Start of Data to use

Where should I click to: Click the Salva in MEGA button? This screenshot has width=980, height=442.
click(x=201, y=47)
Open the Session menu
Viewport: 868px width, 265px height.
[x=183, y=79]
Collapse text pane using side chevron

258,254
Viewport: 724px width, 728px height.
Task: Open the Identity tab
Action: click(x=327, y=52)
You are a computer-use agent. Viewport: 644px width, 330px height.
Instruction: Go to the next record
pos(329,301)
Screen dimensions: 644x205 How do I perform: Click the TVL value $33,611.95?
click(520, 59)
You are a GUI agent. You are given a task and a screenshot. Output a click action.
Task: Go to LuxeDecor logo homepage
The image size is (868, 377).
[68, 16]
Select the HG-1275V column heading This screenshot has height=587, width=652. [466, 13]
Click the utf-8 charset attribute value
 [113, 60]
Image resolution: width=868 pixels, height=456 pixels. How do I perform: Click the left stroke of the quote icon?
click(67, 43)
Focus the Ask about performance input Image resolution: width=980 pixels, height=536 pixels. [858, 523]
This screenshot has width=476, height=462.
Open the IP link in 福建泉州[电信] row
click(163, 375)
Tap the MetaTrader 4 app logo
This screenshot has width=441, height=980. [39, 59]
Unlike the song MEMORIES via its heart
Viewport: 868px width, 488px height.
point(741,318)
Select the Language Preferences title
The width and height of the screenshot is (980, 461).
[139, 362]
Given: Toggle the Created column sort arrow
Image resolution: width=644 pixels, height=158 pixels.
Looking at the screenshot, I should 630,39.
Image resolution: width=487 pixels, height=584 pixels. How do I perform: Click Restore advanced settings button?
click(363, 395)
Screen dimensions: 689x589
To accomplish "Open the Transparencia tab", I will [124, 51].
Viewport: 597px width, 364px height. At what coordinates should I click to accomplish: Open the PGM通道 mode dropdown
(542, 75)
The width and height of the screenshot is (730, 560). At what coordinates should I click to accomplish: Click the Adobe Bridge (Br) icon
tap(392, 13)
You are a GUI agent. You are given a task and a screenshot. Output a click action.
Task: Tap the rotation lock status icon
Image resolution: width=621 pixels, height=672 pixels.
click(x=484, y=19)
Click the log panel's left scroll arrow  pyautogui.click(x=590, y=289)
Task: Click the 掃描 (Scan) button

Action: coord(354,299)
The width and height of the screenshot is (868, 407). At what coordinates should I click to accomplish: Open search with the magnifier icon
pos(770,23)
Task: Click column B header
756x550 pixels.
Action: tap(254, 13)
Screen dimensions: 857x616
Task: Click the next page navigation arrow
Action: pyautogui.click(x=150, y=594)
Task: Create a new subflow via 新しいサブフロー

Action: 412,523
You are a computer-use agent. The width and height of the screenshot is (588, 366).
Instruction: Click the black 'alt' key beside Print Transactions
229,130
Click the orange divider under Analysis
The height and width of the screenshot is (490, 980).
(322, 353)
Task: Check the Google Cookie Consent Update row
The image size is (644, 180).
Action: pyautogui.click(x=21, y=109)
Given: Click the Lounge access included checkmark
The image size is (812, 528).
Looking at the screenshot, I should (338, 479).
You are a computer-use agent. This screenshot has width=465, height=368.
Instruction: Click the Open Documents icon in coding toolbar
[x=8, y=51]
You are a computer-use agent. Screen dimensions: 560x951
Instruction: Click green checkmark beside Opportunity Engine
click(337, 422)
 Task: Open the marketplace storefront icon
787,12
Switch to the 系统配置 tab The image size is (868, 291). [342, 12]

End of Data to use

## [Try it]
With the line holding "Task: Click the 掃描 (Scan) button" as the first and the line holding "Task: Check the" as the last, set down that range of the entries above exactly, and nothing else.

## [Written response]
Task: Click the 掃描 (Scan) button

Action: coord(354,299)
The width and height of the screenshot is (868, 407). At what coordinates should I click to accomplish: Open search with the magnifier icon
pos(770,23)
Task: Click column B header
756x550 pixels.
Action: tap(254, 13)
Screen dimensions: 857x616
Task: Click the next page navigation arrow
Action: pyautogui.click(x=150, y=594)
Task: Create a new subflow via 新しいサブフロー

Action: 412,523
You are a computer-use agent. The width and height of the screenshot is (588, 366).
Instruction: Click the black 'alt' key beside Print Transactions
229,130
Click the orange divider under Analysis
The height and width of the screenshot is (490, 980).
(322, 353)
Task: Check the Google Cookie Consent Update row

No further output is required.